-- begin TEXT PROVIDED --

Saturday, January 29, 2011

What is John McMillian reading?

This weekend's featured contributor at Writers Read: John McMillian, author of Smoking Typewriters: The Sixties Underground Press and the Rise of Alternative Media in America.

His entry begins:
It’s an unusual time to be answering this question. I now teach at Georgia State University, in Atlanta, and we’ve just finished up our winter break, which was almost a month long. And I had such big hopes for all the reading I wanted to accomplish during that period! Even during the semester, when I’m teaching full-time, I still manage to consume a good amount of media: the New York Times (daily), and my favorite magazines: The New Yorker, The Atlantic, and Harper’s (which has just gotten better now that Thomas Frank is a regular columnist). I also read web magazines like Slate and Salon, and I’m a devoted follower The Daily Dish, by far my favorite blog. But during most semesters, I rarely manage to steal enough time to read whole books just for pleasure.

-- end TEXT PROVIDED --

## WRITTEN EXERCISE 1
From the post on what John McMillian is reading, reproduce word for word the part that opens with the words containing "Saturday, January 29, 2011" and closes with "Media in America.".
## WRITTEN EXERCISE 2
In the post on what John McMillian is reading, which blog does he call his favorite?

-- begin DATASET EXCERPT --

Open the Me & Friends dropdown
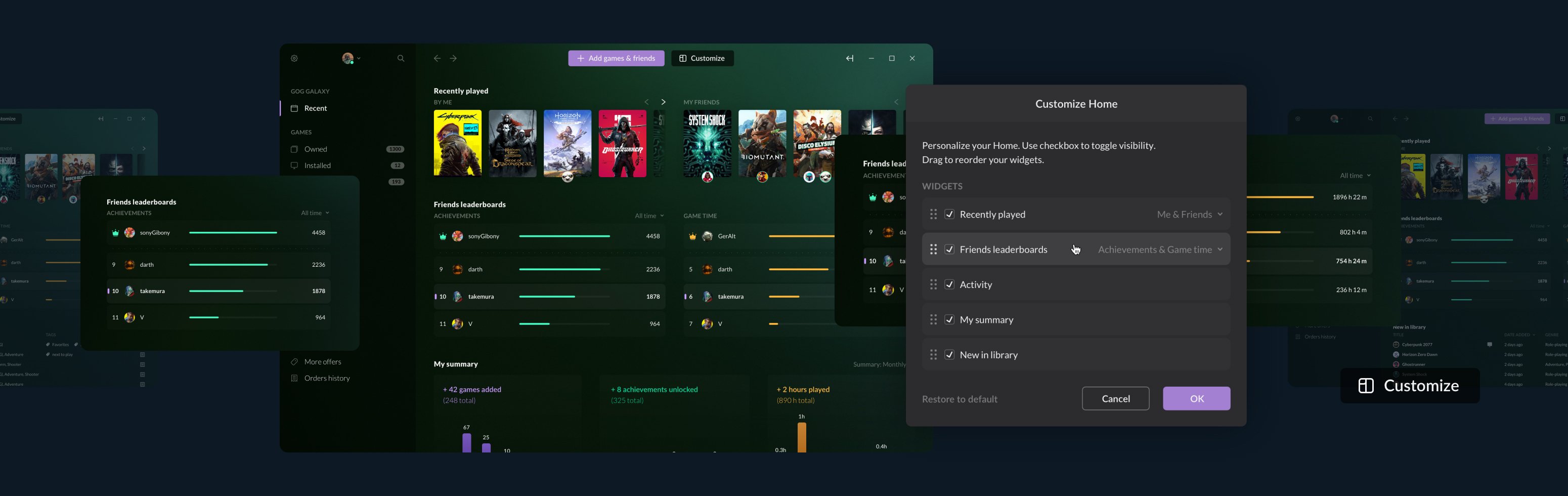This screenshot has width=1568, height=496. [1189, 215]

-- end DATASET EXCERPT --

## RESULT 1
Saturday, January 29, 2011

What is John McMillian reading?

This weekend's featured contributor at Writers Read: John McMillian, author of Smoking Typewriters: The Sixties Underground Press and the Rise of Alternative Media in America.

## RESULT 2
The Daily Dish